Nei periodi di crisi del 2008/2009 e del 2012/2013, numerose piccole e micro imprese a causa della mancanza di liquidità erogarono la gratifica natalizia ai propri dipendenti con grave ritardo, talvolta ben oltre i primi mesi dell’anno successivo. Quest’anno, invece, non sembrano esserci problemi e fino ad ora, al netto di alcune situazioni di crisi conclamate, non sono state segnalate criticità particolari nella corresponsione della tredicesima, anche nei settori che hanno subito un significativo rallentamento produttivo; come la filiera automobilistica, il comparto della moda, il legno-arredo e la meccanica. Se in questi giorni la tredicesima viene pagata regolarmente e comunque non oltre la vigilia di Natale, molte piccole e medie imprese manifatturiere dei settori più in affanno hanno deciso di sospendere l’attività da martedì prossimo fino all’Epifania. L'assenza di ordinativi ha infatti indotto molti imprenditori a chiudere i cancelli delle proprie fabbriche per circa quindici giorni, consentendo così ai propri collaboratori di usufruire delle ferie accumulate nei mesi precedenti, ma non ancora godute. Fiduciosi che con il nuovo anno i venti di crisi che hanno soffiato negli ultimi mesi lascino il posto al bel tempo.

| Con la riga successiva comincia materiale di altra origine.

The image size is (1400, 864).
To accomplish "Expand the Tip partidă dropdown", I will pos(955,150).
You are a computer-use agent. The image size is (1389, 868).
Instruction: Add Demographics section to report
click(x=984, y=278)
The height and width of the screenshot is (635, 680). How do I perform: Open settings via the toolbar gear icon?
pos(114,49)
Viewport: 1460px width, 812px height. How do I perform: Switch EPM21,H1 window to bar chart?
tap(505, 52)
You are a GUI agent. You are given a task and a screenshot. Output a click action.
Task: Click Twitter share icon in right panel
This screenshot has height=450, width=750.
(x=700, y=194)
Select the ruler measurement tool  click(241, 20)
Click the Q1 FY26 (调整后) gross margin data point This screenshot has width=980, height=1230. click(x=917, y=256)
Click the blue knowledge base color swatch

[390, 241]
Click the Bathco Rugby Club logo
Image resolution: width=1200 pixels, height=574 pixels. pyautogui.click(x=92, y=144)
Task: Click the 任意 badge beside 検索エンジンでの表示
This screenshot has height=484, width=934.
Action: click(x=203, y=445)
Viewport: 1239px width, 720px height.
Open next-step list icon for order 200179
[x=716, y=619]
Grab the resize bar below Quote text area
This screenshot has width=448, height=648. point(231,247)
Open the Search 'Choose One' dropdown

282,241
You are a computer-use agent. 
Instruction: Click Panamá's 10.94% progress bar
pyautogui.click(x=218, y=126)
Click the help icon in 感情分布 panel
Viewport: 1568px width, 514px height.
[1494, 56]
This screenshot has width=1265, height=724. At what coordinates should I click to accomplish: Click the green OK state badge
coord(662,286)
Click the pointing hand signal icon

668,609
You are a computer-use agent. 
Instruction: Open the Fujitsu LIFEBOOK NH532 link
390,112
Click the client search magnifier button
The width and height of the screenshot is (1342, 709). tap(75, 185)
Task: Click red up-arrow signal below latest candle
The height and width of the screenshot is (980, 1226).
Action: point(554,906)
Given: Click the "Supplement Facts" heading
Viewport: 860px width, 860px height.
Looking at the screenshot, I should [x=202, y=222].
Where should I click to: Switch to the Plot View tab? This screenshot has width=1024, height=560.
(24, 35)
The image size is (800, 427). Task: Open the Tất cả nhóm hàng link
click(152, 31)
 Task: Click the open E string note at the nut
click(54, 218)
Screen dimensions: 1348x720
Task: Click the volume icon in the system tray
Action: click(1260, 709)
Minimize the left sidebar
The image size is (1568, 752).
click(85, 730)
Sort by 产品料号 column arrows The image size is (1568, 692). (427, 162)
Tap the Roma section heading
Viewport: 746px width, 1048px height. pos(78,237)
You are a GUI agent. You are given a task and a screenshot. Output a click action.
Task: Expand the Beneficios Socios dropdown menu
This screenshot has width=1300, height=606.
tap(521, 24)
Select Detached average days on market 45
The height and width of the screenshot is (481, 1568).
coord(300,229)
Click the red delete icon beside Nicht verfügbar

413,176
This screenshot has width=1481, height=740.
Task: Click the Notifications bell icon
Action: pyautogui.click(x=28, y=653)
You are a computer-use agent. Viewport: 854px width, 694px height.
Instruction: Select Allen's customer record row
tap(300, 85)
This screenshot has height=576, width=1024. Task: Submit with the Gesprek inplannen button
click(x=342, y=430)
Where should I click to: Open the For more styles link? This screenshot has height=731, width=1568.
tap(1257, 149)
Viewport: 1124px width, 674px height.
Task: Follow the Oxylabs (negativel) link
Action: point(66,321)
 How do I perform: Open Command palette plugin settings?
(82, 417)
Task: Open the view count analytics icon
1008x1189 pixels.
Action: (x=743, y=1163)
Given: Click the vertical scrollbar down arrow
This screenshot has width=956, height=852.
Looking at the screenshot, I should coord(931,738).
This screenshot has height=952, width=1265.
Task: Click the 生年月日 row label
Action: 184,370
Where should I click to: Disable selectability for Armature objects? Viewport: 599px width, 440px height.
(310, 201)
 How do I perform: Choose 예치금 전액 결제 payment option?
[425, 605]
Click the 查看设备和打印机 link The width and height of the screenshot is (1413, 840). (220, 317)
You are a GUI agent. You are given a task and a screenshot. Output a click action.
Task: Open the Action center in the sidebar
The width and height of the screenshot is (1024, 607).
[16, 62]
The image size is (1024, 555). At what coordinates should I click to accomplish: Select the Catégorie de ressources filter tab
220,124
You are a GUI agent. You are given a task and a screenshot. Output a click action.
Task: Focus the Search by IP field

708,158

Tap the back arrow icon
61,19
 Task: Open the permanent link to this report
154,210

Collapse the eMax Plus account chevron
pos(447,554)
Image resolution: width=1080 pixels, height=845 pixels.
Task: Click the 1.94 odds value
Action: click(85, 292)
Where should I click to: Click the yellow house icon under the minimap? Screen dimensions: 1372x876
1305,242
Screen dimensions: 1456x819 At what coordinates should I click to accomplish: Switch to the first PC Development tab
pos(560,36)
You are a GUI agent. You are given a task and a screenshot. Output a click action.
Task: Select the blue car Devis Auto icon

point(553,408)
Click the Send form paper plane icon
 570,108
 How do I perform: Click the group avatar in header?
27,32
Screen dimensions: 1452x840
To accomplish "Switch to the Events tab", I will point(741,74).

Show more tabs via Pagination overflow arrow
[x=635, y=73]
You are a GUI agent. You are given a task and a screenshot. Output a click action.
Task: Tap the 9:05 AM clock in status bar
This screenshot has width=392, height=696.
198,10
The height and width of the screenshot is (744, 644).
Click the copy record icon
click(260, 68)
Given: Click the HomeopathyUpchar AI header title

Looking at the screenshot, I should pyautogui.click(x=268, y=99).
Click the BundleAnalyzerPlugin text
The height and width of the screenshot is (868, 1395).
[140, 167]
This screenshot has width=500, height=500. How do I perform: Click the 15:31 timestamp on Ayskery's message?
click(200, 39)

L’applicazione dei CCNL, evidenzia ancora CGIA, ha prodotto solo in parte gli effetti sperati. Le disuguaglianze salariali tra le ripartizioni geografiche sono rimaste e in molti casi sono addirittura aumentate, perché nel settore privato le multinazionali, le utilities, le imprese medio-grandi, le società finanziarie/assicurative/bancarie che – oltre a riconoscere stipendi molto più elevati della media dispongono anche di una quota di personale con qualifiche professionali sul totale molto elevata (manager, dirigenti, quadri, tecnici, etc.), con livelli di istruzione alti a cui va corrisposto uno stipendio importante. Pertanto, possiamo dire che in Italia le disuguaglianze salariali a livello geografico sono importanti, ma, grazie a un preponderante ricorso alla contrattazione centralizzata, abbiamo differenziali intra-settoriali più contenuti rispetto agli altri Paesi. Per contro, la scarsa diffusione in Italia della contrattazione decentrata - istituto, ad esempio, molto diffuso in Germania - non consente ai salari reali di rimanere agganciati all’andamento dell’inflazione, al costo delle abitazioni e ai livelli di produttività locale, facendoci scontare dei gap retributivi medi con gli altri paesi molto importanti. Una situazione che ha penalizzato in particolar modo i lavoratori settentrionali. Sono ancora pochi i lavoratori che beneficiano della contrattazione di secondo livello. Nell’analisi statistica sulla contrattazione decentrata realizzata dall’ISTAT, infatti, solo il 23,1 per cento delle imprese con almeno 10 dipendenti del settore privato applica un contratto decentrato. Si stima che i lavoratori coinvolti sarebbero il 55 per cento dei dipendenti totali delle imprese con almeno 10 addetti, pari, in termini assoluti, a 5,6 milioni di lavoratori. L’ISTAT, comunque, precisa che questi lavoratori non possono essere considerati come la platea esatta dei dipendenti coperti dalla contrattazione decentrata, in quanto, non tutti gli addetti potrebbero essere interessati dall’applicazione di questa misura.